Explore the concept of temperature, thermodynamic pressure, and chemical potential from a postulatory perspective, elucidating the Fundamental Relation’s role in establishing connections between atomic/molecular structure and macroscopic properties.
Delve into the relationship between the Schrödinger wave equation and atomic/molecular structural behavior, and understand modern quantum chemistry numerical solution methods for solving the wave equation.
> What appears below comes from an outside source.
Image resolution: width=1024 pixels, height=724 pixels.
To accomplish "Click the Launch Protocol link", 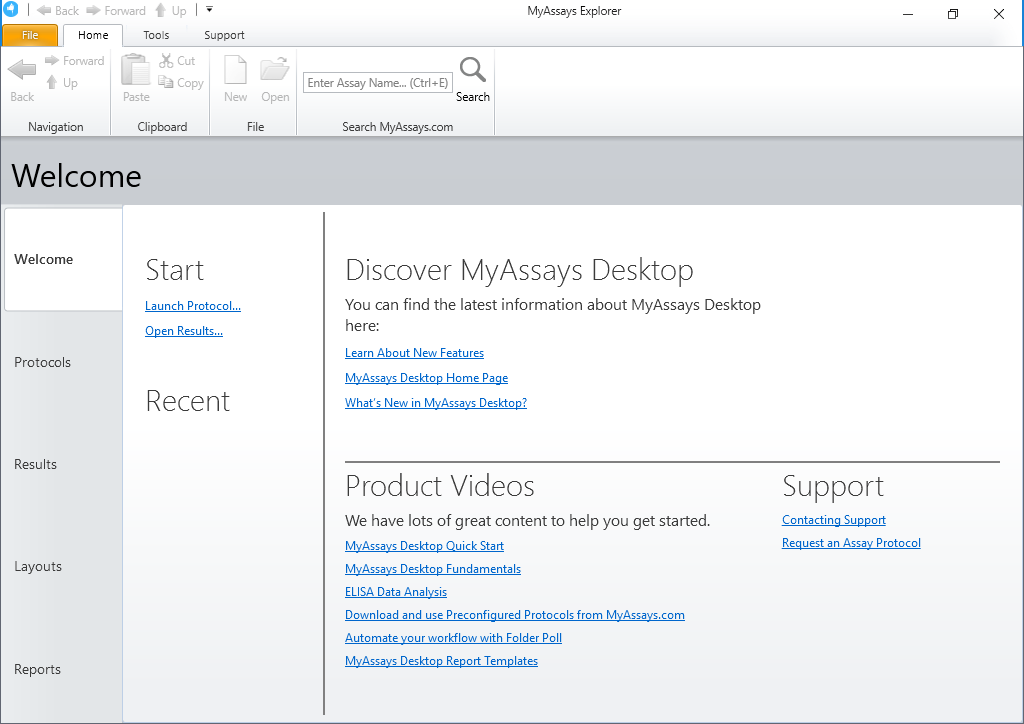I will click(x=193, y=306).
Analyze the role of quantum mechanics in explaining atomic and molecular structural behavior.
Analyze the behavior of monatomic, diatomic, and polyatomic ideal gases under various conditions, distinguishing between pure ideal gases and ideal gas mixtures, and identifying the key components of partition functions used to describe translational, rotational, vibrational, and electronic motion.
Analyze the impact of intermolecular forces on the transition of gases to liquids as density increases, evaluate the stability of a thermodynamic system as it transitions from gas to liquid state, and assess the role of the radial distribution function (RDF) in determining thermodynamic properties of liquids. Describe the behavior of crystalline solids using simple statistical thermodynamics.
Recognize the role of spectroscopic methods in determining the thermodynamic state of a system, utilize the Boltzmann Equation and the Chapman-Enskog solution to determine transport properties in dense gases and liquids, and analyze the impact of reaction rates and rate constants on fluid/thermal applications such as combustion.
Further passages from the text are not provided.